Guys, it's getting serious!

The soccer World Cup begins this Sunday in Qatar.

The Infantino Show.

The great cleansing.

It still sounds like a joke, but it's not.

So it's high time to answer the question: do we want to do this to ourselves?

Shall we have a look?

In our town there are a few scruples about playing this brazen FIFA game, for example at the university around the corner.

No public viewing this year in the Audimax.

You can afford it there.

You know what's appropriate, in terms of sports morals and in general.

But not far from our university there is also a football bar, a real beer tavern, and the landlord decided long ago: Of course we'll leave the TV on when they play football in Qatar, after all we're a sports bar and not the topics of the day, and we also broadcast them the games of the Munich Qatar Connection, i.e. FC Bayern, and that doesn’t bother anyone either, so what’s the problem?

Morale is at the back

Well, the problem is that when we sit in front of the television, we appreciate and support on a small scale what we reject on a large scale, from a moral point of view, as completely as it should be: major events in countries that are dealing with the Sports want to whitewash human rights violations.

sports washing.

So do we turn off our televisions for the Qataris during their World Cup?

Stupidly, they then ask us why, with so much attitude, we actually act like servants when it comes to gas deliveries from their country, why don't we turn off our own gas taps very quickly, because of morality, human rights and in general.

The answer is: Because then we'd rather turn the morale down a bit than the gas.

Because at the end of the day we will be following this World Cup clandestinely in the well-heated sports bar, optionally in the well-tempered living room, and if Füllkrug shoots us to the title, we wouldn't be completely averse to a small motorcade.
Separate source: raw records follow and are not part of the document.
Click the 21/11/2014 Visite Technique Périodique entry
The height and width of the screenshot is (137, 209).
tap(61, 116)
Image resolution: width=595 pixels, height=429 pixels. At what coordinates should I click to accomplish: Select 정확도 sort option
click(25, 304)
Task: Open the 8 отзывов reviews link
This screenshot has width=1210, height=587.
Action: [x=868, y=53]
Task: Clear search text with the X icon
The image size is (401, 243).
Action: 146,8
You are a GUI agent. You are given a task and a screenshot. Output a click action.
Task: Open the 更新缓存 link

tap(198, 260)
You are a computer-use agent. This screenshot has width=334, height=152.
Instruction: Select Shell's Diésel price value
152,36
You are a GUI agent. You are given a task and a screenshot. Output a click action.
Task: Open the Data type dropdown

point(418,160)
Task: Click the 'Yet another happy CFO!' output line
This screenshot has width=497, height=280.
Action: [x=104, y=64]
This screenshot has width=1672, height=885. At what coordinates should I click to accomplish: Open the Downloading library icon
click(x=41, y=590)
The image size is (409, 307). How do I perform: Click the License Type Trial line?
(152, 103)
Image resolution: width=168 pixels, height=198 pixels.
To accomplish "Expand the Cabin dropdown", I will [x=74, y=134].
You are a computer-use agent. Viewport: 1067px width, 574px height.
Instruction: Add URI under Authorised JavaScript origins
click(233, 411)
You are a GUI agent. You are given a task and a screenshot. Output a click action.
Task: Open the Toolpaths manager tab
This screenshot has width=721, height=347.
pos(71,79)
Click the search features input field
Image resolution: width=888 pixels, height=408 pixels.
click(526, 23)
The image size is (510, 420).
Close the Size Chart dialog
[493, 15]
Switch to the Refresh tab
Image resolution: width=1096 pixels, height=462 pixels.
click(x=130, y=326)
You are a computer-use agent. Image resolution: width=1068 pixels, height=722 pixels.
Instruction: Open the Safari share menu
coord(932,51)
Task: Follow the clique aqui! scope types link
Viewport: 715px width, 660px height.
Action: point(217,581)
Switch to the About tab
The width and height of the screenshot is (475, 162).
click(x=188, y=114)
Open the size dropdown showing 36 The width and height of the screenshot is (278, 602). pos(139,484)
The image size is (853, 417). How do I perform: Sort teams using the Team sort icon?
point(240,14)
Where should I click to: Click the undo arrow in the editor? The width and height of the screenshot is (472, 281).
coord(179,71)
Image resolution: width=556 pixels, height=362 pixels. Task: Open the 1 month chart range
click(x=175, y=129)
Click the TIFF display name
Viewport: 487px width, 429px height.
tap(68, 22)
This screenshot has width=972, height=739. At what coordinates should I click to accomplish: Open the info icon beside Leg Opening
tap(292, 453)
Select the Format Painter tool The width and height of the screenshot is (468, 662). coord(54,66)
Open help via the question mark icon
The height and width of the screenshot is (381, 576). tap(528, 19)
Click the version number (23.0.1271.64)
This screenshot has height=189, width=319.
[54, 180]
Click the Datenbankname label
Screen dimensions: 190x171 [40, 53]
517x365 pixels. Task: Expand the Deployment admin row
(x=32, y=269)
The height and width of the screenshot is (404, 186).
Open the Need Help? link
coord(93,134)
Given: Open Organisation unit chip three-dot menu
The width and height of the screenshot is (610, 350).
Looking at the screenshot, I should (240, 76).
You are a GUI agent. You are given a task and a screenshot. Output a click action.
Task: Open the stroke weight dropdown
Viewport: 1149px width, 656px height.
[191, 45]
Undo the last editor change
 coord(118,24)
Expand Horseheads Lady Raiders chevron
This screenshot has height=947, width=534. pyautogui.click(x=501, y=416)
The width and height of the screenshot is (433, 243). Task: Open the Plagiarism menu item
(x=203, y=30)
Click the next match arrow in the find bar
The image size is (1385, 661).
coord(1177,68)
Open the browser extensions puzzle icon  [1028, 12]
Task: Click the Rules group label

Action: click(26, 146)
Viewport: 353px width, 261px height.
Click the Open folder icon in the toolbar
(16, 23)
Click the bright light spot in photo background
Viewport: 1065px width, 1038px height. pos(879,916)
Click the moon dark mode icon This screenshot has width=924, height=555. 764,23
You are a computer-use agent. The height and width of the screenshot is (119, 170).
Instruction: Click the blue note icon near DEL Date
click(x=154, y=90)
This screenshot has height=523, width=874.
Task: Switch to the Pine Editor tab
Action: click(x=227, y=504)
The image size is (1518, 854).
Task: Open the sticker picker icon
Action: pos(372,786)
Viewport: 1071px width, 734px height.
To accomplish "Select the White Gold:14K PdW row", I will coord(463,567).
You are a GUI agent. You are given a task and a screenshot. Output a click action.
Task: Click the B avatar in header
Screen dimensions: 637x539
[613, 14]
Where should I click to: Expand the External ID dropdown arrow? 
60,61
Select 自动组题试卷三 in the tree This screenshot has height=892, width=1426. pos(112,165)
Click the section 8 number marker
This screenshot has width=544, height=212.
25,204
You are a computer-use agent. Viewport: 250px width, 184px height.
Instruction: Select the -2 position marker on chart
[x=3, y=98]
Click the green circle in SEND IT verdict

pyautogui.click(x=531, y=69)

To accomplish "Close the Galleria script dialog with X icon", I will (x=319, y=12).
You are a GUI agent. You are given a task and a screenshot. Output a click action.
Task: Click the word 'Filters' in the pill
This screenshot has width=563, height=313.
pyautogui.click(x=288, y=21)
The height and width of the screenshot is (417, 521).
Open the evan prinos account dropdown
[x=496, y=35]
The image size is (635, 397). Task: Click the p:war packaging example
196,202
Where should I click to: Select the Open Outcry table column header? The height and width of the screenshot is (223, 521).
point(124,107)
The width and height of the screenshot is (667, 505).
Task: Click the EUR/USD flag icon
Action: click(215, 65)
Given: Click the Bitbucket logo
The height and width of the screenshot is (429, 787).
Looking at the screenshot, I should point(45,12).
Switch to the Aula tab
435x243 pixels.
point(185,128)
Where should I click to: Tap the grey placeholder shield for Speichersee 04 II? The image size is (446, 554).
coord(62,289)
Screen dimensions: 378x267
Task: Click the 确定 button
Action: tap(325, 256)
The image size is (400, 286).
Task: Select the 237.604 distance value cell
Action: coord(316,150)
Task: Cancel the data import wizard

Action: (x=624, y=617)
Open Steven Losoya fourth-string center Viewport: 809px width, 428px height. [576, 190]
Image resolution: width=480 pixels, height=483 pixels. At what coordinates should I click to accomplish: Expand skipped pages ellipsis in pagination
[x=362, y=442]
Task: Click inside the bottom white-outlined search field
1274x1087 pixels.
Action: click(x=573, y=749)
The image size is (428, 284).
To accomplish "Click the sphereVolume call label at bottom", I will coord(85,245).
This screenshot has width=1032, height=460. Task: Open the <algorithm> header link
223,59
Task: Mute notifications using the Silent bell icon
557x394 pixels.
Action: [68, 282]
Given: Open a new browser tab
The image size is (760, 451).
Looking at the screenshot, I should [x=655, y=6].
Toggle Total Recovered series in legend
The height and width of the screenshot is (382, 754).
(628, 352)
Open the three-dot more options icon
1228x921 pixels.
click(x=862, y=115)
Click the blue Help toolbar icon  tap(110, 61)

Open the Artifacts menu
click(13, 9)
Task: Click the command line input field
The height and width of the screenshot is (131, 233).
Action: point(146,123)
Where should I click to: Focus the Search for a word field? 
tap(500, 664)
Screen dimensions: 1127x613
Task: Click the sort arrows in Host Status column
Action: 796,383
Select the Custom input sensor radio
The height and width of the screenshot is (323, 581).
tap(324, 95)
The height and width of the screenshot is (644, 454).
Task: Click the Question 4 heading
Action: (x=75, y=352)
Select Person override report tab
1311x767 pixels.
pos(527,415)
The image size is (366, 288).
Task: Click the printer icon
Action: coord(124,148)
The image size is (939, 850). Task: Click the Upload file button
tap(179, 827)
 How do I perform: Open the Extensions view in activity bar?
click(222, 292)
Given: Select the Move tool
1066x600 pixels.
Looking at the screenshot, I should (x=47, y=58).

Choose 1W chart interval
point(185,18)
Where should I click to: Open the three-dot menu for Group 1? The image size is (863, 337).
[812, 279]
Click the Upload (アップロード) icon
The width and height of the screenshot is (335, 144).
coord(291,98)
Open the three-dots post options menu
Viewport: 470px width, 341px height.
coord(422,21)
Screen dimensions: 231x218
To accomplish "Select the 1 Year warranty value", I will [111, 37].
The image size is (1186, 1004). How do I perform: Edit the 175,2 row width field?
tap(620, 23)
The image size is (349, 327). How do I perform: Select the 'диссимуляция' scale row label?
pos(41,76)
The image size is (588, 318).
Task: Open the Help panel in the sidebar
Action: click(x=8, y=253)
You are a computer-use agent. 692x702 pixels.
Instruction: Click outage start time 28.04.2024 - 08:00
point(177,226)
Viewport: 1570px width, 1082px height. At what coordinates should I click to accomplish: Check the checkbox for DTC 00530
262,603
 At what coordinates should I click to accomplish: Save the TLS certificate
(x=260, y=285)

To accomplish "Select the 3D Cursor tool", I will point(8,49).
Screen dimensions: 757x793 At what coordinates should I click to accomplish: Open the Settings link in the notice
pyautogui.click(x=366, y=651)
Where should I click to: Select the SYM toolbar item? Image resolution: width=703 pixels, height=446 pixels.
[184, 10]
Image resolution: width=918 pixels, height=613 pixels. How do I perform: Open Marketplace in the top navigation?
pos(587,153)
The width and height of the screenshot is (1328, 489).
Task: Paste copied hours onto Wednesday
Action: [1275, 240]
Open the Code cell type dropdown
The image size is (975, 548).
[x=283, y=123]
You can twist and turn it as you like, it remains complicated.

A dilemma.

Should we watch the Qatar World Cup in the cold?

Or in the warmth?

Or shall we boycott them in the warmth?

Or even give her the cold shoulder in the cold, morally doubly impeccable?

Hard decision.

If we look up Brecht, it is written: "First comes the eating, then comes the morals." But Brecht is no longer quite up to date with this.

It is no longer just food that comes before morality, but a long list of enormous importance.

The heating is on her, the sport, the football.

There is only one place on the substitutes' bench for morale.

She only likes to be substituted in for Sunday speeches.